Sometimes you just have to take people at their word and believe they’re showing you who they are. On June 27, 2020, a man wore this shirt at an emotional gathering in Union County, Arkansas, where some citizens were organizing to “save a Confederate Statue and preserve their heritage.”
This photo is from a screenshot of the event as the man stepped up onto the monument following the closing prayer, I think to pick up his megaphone. You might expect that some of the organizers questioned his shirt and asked him to distance himself from what they were doing. You’d be wrong.
On the same day and in the same shirt, the man rode his bicycle on Main Street saying “white power” over his megaphone. I mention this, because it would be nice to assume that organizers didn’t fully understand who he was or the racist views he espoused, but they knew and seemed to be fine with it.

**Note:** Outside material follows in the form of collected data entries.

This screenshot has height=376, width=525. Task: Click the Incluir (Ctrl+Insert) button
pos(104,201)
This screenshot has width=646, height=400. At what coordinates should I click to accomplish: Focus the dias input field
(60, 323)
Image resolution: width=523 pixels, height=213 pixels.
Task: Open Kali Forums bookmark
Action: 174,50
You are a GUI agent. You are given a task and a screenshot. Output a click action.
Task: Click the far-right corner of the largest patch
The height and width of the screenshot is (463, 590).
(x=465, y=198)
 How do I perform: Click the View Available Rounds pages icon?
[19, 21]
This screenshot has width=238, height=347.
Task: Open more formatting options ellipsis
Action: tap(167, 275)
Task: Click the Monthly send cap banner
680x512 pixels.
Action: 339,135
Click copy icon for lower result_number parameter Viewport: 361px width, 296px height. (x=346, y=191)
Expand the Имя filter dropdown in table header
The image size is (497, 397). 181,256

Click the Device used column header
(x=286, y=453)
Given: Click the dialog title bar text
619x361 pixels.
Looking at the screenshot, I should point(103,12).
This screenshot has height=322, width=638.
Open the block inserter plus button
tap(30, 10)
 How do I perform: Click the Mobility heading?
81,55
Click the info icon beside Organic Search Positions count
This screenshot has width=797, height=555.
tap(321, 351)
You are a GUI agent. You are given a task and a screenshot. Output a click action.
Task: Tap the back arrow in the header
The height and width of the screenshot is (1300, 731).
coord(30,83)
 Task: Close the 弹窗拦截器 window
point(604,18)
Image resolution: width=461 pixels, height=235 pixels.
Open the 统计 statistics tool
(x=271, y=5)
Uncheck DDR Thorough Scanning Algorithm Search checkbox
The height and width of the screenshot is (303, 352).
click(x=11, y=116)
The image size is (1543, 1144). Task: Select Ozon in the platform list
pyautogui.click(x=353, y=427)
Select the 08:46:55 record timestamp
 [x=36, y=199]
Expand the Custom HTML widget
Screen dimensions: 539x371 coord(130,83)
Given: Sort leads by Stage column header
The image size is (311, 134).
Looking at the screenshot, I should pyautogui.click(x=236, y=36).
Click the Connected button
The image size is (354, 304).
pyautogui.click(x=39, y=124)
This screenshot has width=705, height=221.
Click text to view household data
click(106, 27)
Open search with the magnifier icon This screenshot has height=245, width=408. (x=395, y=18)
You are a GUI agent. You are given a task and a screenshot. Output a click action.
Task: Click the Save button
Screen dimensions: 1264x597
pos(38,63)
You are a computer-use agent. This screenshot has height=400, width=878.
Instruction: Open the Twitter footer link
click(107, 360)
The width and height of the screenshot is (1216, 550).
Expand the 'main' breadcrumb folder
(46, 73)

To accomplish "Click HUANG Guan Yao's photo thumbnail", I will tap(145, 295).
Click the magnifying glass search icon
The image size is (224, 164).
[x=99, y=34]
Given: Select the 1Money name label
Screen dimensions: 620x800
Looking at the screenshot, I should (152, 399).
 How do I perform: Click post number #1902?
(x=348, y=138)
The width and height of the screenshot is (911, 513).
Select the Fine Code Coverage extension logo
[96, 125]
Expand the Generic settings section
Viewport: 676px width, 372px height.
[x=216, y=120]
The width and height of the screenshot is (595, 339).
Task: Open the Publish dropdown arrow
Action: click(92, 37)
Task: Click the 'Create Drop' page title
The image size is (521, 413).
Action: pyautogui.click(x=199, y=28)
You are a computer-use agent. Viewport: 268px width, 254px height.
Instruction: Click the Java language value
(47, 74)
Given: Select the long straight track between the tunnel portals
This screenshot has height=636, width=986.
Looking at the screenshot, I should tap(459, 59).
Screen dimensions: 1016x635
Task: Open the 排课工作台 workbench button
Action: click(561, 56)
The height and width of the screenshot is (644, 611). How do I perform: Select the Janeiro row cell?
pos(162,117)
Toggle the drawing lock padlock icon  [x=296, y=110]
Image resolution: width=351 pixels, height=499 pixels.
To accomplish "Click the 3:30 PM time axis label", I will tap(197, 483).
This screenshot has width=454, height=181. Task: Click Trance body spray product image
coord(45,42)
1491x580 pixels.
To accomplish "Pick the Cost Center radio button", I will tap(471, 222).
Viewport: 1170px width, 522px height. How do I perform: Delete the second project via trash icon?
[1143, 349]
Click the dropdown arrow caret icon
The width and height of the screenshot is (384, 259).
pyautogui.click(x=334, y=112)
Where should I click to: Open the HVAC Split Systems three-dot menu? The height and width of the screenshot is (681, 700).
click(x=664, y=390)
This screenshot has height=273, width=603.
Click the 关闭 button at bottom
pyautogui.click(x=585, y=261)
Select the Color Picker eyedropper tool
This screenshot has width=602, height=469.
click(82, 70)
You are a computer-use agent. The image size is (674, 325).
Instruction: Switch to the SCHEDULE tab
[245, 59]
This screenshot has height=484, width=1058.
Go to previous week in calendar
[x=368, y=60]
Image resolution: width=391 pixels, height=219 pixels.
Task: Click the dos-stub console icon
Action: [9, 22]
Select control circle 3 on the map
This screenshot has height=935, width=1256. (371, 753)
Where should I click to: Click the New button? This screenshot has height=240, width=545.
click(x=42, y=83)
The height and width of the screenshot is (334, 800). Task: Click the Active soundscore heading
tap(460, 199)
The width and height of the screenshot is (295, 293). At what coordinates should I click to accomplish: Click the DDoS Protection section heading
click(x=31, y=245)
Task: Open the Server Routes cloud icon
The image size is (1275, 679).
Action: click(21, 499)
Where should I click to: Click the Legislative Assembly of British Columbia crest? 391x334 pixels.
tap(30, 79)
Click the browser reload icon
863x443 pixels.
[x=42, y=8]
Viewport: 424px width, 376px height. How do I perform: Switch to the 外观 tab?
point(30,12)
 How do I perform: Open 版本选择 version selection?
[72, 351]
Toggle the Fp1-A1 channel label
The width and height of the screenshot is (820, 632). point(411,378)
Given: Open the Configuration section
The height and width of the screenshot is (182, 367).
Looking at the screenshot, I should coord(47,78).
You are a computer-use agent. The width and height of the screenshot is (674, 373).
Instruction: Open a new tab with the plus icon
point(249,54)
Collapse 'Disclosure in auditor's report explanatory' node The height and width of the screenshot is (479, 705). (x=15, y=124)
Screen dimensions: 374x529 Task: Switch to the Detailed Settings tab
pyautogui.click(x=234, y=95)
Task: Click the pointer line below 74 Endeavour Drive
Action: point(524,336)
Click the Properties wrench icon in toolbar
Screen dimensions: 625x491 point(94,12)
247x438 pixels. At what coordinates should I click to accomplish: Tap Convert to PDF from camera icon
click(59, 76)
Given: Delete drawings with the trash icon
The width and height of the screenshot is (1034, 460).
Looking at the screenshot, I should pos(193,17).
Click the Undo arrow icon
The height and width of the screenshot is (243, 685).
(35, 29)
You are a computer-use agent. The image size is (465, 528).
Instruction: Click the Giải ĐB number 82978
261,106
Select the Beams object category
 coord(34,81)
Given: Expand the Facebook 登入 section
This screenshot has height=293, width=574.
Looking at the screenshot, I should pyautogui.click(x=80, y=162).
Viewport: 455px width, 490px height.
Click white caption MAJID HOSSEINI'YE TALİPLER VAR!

Here’s a excerpt on the history of the monument from from El Dorado News Times:
The monument, purchased with funds raised by the Henry G. Bunn chapter of the United Daughters of the Confederacy (UDC) from 1907, when the chapter was founded, to 1910, when the monument was erected, was unveiled in a ceremony on March 21, 1910. According to the Encyclopedia of Arkansas, 70 Confederate veterans were surrounded by 700 school children during the monument’s unveiling, which was accompanied by a city band performing “Dixie” as a UDC member pulled a 20 foot by 60 foot Confederate flag to reveal the monument.
As a child, I walked past this monument without thought. As an adult, I better understand it’s meaning and purpose, erected during Jim Crow to celebrate an oppressive way of life for some of our citizens.
I agree with the protester who carried a sign saying it belongs in a museum or next to a battle field, rather than next to a courthouse and the seat of government.
Regardless of those organizing to preserve history or their heritage, they’re fine with racism and the oppression of people based on their skin color.
Sometimes people show you who they are. No matter how they dress it up in patriotic phrases and soaring public prayer, it’s still racism.